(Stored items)
------------------------------------
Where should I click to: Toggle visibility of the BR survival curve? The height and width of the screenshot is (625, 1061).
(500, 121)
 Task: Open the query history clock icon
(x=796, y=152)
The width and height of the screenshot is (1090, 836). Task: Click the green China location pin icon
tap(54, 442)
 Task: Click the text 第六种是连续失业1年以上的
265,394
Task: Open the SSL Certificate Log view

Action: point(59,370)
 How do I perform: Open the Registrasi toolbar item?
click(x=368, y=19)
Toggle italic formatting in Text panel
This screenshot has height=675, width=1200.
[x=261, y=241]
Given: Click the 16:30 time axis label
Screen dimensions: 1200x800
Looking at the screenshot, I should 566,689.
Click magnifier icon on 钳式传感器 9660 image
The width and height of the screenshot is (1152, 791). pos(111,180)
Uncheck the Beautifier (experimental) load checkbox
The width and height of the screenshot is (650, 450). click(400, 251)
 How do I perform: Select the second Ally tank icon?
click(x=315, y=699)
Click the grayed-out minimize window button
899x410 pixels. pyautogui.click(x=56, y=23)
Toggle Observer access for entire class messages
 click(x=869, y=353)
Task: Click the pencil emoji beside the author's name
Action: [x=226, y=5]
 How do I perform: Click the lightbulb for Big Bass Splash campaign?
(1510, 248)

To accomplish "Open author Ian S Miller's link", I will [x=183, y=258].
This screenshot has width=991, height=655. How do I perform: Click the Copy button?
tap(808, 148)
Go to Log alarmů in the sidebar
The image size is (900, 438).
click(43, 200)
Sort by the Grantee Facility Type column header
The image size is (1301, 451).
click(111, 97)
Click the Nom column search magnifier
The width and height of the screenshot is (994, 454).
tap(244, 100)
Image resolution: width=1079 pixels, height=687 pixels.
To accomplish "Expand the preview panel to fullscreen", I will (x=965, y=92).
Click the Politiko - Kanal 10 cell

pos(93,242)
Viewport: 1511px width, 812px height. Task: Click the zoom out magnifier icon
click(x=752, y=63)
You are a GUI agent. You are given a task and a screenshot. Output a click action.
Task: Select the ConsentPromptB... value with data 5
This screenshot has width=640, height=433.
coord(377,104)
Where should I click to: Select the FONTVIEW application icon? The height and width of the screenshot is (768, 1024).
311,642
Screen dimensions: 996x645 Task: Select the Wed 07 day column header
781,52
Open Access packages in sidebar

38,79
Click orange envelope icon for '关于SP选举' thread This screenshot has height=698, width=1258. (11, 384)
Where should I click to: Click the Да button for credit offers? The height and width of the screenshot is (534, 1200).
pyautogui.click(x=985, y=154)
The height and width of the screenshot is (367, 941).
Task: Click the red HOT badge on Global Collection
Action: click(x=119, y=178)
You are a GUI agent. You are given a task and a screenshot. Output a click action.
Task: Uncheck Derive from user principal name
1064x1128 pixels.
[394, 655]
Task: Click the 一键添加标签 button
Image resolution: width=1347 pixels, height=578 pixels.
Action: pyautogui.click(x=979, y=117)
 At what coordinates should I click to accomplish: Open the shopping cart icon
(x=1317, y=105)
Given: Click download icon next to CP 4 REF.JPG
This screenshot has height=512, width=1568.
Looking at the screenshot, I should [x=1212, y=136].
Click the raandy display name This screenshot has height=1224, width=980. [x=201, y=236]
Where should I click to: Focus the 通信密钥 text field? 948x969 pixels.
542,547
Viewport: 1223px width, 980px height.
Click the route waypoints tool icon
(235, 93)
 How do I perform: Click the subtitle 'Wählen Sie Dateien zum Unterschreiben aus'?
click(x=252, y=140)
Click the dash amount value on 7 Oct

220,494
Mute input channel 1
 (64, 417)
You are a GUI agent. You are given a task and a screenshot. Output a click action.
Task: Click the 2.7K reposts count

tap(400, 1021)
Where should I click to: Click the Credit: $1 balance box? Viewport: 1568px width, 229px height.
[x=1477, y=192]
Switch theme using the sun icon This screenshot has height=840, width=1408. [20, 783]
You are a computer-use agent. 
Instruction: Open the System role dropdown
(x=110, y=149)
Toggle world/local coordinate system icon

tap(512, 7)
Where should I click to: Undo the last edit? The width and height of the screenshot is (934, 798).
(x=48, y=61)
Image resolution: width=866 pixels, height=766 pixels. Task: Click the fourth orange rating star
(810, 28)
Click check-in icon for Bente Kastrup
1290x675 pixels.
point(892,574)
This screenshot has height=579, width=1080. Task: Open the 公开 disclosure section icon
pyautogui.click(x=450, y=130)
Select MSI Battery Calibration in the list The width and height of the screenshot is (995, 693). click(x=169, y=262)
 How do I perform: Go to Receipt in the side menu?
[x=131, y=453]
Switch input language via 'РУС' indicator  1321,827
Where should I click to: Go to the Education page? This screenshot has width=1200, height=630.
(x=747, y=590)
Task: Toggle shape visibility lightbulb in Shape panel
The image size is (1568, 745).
------------------------------------
◆ Exercise objective
What you hand back must match the records above exactly.

◆ Response below
Where should I click to: Toggle visibility of the BR survival curve? The height and width of the screenshot is (625, 1061).
(500, 121)
 Task: Open the query history clock icon
(x=796, y=152)
The width and height of the screenshot is (1090, 836). Task: Click the green China location pin icon
tap(54, 442)
 Task: Click the text 第六种是连续失业1年以上的
265,394
Task: Open the SSL Certificate Log view

Action: point(59,370)
 How do I perform: Open the Registrasi toolbar item?
click(x=368, y=19)
Toggle italic formatting in Text panel
This screenshot has height=675, width=1200.
[x=261, y=241]
Given: Click the 16:30 time axis label
Screen dimensions: 1200x800
Looking at the screenshot, I should 566,689.
Click magnifier icon on 钳式传感器 9660 image
The width and height of the screenshot is (1152, 791). pos(111,180)
Uncheck the Beautifier (experimental) load checkbox
The width and height of the screenshot is (650, 450). click(400, 251)
 How do I perform: Select the second Ally tank icon?
click(x=315, y=699)
Click the grayed-out minimize window button
899x410 pixels. pyautogui.click(x=56, y=23)
Toggle Observer access for entire class messages
 click(x=869, y=353)
Task: Click the pencil emoji beside the author's name
Action: [x=226, y=5]
 How do I perform: Click the lightbulb for Big Bass Splash campaign?
(1510, 248)

To accomplish "Open author Ian S Miller's link", I will [x=183, y=258].
This screenshot has width=991, height=655. How do I perform: Click the Copy button?
tap(808, 148)
Go to Log alarmů in the sidebar
The image size is (900, 438).
click(43, 200)
Sort by the Grantee Facility Type column header
The image size is (1301, 451).
click(111, 97)
Click the Nom column search magnifier
The width and height of the screenshot is (994, 454).
tap(244, 100)
Image resolution: width=1079 pixels, height=687 pixels.
To accomplish "Expand the preview panel to fullscreen", I will (x=965, y=92).
Click the Politiko - Kanal 10 cell

pos(93,242)
Viewport: 1511px width, 812px height. Task: Click the zoom out magnifier icon
click(x=752, y=63)
You are a GUI agent. You are given a task and a screenshot. Output a click action.
Task: Select the ConsentPromptB... value with data 5
This screenshot has width=640, height=433.
coord(377,104)
Where should I click to: Select the FONTVIEW application icon? The height and width of the screenshot is (768, 1024).
311,642
Screen dimensions: 996x645 Task: Select the Wed 07 day column header
781,52
Open Access packages in sidebar

38,79
Click orange envelope icon for '关于SP选举' thread This screenshot has height=698, width=1258. (11, 384)
Where should I click to: Click the Да button for credit offers? The height and width of the screenshot is (534, 1200).
pyautogui.click(x=985, y=154)
The height and width of the screenshot is (367, 941).
Task: Click the red HOT badge on Global Collection
Action: click(x=119, y=178)
You are a GUI agent. You are given a task and a screenshot. Output a click action.
Task: Uncheck Derive from user principal name
1064x1128 pixels.
[394, 655]
Task: Click the 一键添加标签 button
Image resolution: width=1347 pixels, height=578 pixels.
Action: pyautogui.click(x=979, y=117)
 At what coordinates should I click to accomplish: Open the shopping cart icon
(x=1317, y=105)
Given: Click download icon next to CP 4 REF.JPG
This screenshot has height=512, width=1568.
Looking at the screenshot, I should [x=1212, y=136].
Click the raandy display name This screenshot has height=1224, width=980. [x=201, y=236]
Where should I click to: Focus the 通信密钥 text field? 948x969 pixels.
542,547
Viewport: 1223px width, 980px height.
Click the route waypoints tool icon
(235, 93)
 How do I perform: Click the subtitle 'Wählen Sie Dateien zum Unterschreiben aus'?
click(x=252, y=140)
Click the dash amount value on 7 Oct

220,494
Mute input channel 1
 (64, 417)
You are a GUI agent. You are given a task and a screenshot. Output a click action.
Task: Click the 2.7K reposts count

tap(400, 1021)
Where should I click to: Click the Credit: $1 balance box? Viewport: 1568px width, 229px height.
[x=1477, y=192]
Switch theme using the sun icon This screenshot has height=840, width=1408. [20, 783]
You are a computer-use agent. 
Instruction: Open the System role dropdown
(x=110, y=149)
Toggle world/local coordinate system icon

tap(512, 7)
Where should I click to: Undo the last edit? The width and height of the screenshot is (934, 798).
(x=48, y=61)
Image resolution: width=866 pixels, height=766 pixels. Task: Click the fourth orange rating star
(810, 28)
Click check-in icon for Bente Kastrup
1290x675 pixels.
point(892,574)
This screenshot has height=579, width=1080. Task: Open the 公开 disclosure section icon
pyautogui.click(x=450, y=130)
Select MSI Battery Calibration in the list The width and height of the screenshot is (995, 693). click(x=169, y=262)
 How do I perform: Go to Receipt in the side menu?
[x=131, y=453]
Switch input language via 'РУС' indicator  1321,827
Where should I click to: Go to the Education page? This screenshot has width=1200, height=630.
(x=747, y=590)
Task: Toggle shape visibility lightbulb in Shape panel
The image size is (1568, 745).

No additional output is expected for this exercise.